The data below needs to be returned exactly, line for line.

▸ Records for this exercise:
=== Section Start ===

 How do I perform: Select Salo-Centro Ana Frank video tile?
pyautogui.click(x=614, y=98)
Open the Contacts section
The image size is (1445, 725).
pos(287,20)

=== Section End ===

▸ Output:
 How do I perform: Select Salo-Centro Ana Frank video tile?
pyautogui.click(x=614, y=98)
Open the Contacts section
The image size is (1445, 725).
pos(287,20)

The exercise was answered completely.